§ About this exercise
Two lines in the data below mark the range: the one with "Breves (366, 101)" and the one with "[Buscar] (975, 24)". Return both, along with every line between them, exactly.
(Beginning of Data for review)
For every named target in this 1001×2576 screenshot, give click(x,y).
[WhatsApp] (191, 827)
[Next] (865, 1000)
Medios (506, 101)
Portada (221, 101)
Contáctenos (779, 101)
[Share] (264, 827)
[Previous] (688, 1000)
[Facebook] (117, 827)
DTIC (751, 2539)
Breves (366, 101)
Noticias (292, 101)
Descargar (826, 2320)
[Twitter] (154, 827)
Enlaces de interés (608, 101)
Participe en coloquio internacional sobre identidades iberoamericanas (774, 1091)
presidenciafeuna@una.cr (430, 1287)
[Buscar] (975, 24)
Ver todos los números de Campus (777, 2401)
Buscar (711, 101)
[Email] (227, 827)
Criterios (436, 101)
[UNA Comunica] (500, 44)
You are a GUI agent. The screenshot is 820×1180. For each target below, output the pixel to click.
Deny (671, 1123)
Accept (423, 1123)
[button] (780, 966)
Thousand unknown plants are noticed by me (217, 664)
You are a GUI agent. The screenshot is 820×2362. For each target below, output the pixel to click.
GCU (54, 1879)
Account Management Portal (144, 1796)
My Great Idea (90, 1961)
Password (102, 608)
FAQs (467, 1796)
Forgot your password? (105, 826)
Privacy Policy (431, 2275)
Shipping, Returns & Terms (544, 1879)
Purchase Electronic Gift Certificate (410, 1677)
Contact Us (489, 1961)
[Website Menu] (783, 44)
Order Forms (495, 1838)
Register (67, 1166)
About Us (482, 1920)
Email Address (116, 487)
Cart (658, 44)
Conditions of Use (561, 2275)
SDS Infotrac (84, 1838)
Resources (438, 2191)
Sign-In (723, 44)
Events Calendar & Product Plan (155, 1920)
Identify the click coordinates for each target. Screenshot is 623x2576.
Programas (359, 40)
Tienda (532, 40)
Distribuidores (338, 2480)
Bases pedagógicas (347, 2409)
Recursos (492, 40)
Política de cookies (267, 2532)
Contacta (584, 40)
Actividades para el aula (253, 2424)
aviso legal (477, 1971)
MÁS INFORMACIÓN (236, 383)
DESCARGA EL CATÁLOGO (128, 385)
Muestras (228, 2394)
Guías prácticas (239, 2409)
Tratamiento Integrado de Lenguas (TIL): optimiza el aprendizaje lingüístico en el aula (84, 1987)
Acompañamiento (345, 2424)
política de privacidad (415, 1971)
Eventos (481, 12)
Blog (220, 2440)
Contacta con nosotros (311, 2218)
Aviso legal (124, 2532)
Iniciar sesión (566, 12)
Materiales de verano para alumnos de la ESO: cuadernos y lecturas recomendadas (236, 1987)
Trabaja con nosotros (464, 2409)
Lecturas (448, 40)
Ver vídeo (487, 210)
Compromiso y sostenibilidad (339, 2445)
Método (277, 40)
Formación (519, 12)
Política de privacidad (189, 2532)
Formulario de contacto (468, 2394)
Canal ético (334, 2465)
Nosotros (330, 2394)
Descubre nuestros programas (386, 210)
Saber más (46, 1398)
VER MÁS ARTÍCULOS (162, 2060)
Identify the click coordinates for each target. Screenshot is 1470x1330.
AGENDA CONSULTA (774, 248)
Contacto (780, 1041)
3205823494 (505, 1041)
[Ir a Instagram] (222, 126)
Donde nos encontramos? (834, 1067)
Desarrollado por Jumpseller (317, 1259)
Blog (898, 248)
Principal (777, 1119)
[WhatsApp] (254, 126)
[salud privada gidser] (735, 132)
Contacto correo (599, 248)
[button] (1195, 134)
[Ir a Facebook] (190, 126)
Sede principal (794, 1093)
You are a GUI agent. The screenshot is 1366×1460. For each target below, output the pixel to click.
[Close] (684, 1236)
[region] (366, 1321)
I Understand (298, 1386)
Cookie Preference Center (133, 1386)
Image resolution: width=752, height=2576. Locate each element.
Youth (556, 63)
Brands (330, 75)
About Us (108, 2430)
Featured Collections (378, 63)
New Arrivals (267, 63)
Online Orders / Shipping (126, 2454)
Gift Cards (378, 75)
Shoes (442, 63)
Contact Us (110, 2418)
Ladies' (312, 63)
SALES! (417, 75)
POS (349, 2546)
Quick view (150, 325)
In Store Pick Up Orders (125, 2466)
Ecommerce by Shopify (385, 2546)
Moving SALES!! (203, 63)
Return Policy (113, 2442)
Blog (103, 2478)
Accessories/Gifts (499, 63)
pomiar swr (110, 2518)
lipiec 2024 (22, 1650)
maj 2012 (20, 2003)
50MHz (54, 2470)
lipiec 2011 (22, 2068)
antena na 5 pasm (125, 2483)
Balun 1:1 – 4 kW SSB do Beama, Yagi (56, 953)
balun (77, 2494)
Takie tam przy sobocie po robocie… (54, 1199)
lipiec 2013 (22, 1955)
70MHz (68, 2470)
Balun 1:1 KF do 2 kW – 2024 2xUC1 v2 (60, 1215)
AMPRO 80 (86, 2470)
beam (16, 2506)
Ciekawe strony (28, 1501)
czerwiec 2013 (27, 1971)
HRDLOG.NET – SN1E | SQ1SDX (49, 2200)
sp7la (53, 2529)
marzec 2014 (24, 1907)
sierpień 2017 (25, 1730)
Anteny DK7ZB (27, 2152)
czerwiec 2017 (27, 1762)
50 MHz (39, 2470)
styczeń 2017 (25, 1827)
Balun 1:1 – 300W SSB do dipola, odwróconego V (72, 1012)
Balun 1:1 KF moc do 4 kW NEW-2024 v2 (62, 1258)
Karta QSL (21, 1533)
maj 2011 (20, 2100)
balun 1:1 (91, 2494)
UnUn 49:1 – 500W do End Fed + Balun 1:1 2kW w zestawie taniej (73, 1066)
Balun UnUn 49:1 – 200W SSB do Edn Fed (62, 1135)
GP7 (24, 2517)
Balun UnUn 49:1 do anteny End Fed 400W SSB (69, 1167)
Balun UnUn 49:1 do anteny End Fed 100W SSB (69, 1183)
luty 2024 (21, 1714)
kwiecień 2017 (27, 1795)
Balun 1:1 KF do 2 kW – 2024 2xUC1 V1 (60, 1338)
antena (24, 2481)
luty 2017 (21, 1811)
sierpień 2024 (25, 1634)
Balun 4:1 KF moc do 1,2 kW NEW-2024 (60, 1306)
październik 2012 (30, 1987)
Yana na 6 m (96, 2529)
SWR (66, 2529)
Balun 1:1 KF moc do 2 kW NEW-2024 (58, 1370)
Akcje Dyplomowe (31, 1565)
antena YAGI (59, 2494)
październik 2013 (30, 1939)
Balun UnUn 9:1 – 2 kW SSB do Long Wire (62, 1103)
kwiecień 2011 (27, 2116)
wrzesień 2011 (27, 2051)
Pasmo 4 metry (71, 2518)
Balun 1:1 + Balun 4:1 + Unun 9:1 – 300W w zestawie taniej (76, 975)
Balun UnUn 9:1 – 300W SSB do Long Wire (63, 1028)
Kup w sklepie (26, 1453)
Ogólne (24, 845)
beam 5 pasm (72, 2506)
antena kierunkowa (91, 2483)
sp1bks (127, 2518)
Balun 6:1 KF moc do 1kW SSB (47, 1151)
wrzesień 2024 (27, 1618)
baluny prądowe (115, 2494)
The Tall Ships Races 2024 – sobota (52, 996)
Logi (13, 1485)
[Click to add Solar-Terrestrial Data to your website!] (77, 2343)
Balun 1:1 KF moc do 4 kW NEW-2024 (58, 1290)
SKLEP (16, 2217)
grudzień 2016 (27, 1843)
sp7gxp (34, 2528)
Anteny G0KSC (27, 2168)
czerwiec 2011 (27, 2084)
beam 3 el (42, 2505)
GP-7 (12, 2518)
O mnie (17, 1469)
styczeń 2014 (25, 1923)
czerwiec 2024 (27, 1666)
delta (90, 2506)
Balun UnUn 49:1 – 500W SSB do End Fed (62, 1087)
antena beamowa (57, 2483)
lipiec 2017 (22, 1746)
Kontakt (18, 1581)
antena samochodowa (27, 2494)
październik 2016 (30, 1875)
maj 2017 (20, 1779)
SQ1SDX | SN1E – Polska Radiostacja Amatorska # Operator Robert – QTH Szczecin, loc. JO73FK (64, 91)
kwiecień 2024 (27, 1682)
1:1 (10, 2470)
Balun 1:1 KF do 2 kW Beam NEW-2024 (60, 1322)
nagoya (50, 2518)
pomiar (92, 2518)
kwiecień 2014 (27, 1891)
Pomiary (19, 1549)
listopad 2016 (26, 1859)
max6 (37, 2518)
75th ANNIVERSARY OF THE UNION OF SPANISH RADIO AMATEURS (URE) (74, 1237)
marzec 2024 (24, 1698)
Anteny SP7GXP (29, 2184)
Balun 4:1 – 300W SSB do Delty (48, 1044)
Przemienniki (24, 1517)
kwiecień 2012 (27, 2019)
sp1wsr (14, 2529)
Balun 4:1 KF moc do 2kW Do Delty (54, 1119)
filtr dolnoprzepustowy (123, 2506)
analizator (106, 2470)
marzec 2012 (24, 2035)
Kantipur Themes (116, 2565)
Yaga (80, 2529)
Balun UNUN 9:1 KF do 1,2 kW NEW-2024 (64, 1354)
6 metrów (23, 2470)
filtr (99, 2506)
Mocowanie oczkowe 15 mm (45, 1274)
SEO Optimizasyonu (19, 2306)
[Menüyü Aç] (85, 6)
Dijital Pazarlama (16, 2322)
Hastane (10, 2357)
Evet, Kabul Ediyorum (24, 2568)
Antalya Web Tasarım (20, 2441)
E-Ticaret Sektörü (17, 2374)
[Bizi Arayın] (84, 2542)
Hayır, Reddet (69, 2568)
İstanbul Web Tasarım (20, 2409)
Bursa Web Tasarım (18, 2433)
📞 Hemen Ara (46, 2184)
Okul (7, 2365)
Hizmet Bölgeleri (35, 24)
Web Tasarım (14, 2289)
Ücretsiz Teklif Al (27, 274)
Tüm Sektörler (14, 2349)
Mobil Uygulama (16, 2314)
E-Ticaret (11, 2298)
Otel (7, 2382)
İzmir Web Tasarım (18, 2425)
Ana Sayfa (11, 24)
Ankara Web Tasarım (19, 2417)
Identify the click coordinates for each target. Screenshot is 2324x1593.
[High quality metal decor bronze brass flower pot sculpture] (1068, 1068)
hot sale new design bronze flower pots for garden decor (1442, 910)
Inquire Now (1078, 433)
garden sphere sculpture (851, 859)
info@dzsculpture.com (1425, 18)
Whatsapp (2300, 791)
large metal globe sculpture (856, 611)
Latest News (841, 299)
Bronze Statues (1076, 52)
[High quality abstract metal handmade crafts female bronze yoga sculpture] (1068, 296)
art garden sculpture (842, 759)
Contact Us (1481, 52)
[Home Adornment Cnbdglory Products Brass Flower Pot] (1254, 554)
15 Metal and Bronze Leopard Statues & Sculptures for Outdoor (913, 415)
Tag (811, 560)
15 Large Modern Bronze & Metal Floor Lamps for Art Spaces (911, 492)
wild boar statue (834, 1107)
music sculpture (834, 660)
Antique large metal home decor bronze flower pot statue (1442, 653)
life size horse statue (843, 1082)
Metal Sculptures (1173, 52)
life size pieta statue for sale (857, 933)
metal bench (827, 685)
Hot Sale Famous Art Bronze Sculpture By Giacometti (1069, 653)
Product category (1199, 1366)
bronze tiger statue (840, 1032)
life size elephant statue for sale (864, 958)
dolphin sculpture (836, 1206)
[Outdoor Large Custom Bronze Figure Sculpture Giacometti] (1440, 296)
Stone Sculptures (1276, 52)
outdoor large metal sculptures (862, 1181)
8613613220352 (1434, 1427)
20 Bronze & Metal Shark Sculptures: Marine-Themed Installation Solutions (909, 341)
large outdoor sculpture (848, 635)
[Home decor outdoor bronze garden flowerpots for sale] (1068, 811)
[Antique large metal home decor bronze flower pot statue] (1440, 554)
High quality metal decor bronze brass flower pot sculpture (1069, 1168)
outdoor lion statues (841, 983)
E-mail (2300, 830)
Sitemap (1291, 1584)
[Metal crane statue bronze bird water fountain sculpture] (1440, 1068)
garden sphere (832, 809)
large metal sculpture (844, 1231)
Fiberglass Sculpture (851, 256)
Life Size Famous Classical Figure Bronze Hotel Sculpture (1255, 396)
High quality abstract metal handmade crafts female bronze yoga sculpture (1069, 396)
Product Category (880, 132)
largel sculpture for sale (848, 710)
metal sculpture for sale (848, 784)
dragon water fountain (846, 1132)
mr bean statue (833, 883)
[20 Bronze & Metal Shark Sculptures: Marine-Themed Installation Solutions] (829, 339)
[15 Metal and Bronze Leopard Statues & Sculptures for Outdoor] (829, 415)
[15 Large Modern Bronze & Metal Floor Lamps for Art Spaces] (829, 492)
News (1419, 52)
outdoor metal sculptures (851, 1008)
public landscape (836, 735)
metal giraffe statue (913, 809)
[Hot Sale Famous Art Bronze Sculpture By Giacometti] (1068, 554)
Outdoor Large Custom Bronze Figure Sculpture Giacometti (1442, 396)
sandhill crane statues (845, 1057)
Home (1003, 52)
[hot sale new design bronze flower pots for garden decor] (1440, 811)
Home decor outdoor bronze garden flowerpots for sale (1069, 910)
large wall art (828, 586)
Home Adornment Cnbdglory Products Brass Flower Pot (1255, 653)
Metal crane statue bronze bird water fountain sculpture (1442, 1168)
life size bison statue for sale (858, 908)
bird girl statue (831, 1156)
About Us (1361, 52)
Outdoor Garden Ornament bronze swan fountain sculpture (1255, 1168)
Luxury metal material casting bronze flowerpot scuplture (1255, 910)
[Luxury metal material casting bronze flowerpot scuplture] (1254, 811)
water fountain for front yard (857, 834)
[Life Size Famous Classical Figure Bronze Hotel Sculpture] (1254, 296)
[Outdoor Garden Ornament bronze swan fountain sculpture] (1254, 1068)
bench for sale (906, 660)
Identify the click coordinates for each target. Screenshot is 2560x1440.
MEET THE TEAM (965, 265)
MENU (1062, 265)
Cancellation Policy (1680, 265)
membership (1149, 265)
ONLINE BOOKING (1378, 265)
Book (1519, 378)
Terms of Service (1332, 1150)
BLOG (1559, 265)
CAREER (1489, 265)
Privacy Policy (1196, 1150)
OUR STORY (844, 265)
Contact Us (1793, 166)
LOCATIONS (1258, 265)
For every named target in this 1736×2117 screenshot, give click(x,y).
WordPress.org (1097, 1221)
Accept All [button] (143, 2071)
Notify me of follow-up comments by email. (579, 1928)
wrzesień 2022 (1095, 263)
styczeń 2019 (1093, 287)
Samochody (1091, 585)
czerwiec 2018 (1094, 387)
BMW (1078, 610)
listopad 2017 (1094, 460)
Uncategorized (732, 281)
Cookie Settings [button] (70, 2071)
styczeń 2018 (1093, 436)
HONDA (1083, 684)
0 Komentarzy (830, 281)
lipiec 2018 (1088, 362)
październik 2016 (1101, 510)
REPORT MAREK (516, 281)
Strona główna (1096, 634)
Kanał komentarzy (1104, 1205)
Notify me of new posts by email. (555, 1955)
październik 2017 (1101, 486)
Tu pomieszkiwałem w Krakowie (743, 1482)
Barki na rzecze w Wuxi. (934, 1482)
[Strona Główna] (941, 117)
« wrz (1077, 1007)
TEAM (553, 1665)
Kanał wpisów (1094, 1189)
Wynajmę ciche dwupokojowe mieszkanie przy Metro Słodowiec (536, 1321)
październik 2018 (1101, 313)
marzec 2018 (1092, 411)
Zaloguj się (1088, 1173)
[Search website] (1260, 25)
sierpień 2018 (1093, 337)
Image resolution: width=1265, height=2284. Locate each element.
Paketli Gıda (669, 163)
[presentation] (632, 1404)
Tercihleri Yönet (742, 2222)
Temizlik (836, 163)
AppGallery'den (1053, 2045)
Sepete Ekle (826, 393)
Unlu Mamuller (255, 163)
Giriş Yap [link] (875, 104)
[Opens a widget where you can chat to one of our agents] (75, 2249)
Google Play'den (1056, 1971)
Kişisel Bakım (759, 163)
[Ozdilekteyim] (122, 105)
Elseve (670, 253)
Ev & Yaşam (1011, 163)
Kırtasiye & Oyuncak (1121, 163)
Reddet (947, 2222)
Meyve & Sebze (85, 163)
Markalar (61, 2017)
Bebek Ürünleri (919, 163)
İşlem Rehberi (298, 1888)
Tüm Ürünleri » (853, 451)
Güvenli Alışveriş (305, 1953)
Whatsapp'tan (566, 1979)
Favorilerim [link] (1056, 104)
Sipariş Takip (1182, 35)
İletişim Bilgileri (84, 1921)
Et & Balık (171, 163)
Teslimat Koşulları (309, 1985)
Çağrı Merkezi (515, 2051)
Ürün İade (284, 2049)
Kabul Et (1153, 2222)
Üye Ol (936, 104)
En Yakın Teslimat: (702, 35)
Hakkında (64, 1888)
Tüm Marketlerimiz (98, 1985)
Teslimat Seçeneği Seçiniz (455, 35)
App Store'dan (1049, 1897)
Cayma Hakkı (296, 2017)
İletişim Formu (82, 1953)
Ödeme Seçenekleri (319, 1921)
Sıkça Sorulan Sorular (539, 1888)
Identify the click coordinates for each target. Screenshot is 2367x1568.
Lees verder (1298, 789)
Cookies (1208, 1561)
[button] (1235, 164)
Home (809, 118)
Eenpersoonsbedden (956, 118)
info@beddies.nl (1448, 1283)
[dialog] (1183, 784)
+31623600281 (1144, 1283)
(End of Data for review)
§ Task answer
Breves (366, 101)
Noticias (292, 101)
Descargar (826, 2320)
[Twitter] (154, 827)
Enlaces de interés (608, 101)
Participe en coloquio internacional sobre identidades iberoamericanas (774, 1091)
presidenciafeuna@una.cr (430, 1287)
[Buscar] (975, 24)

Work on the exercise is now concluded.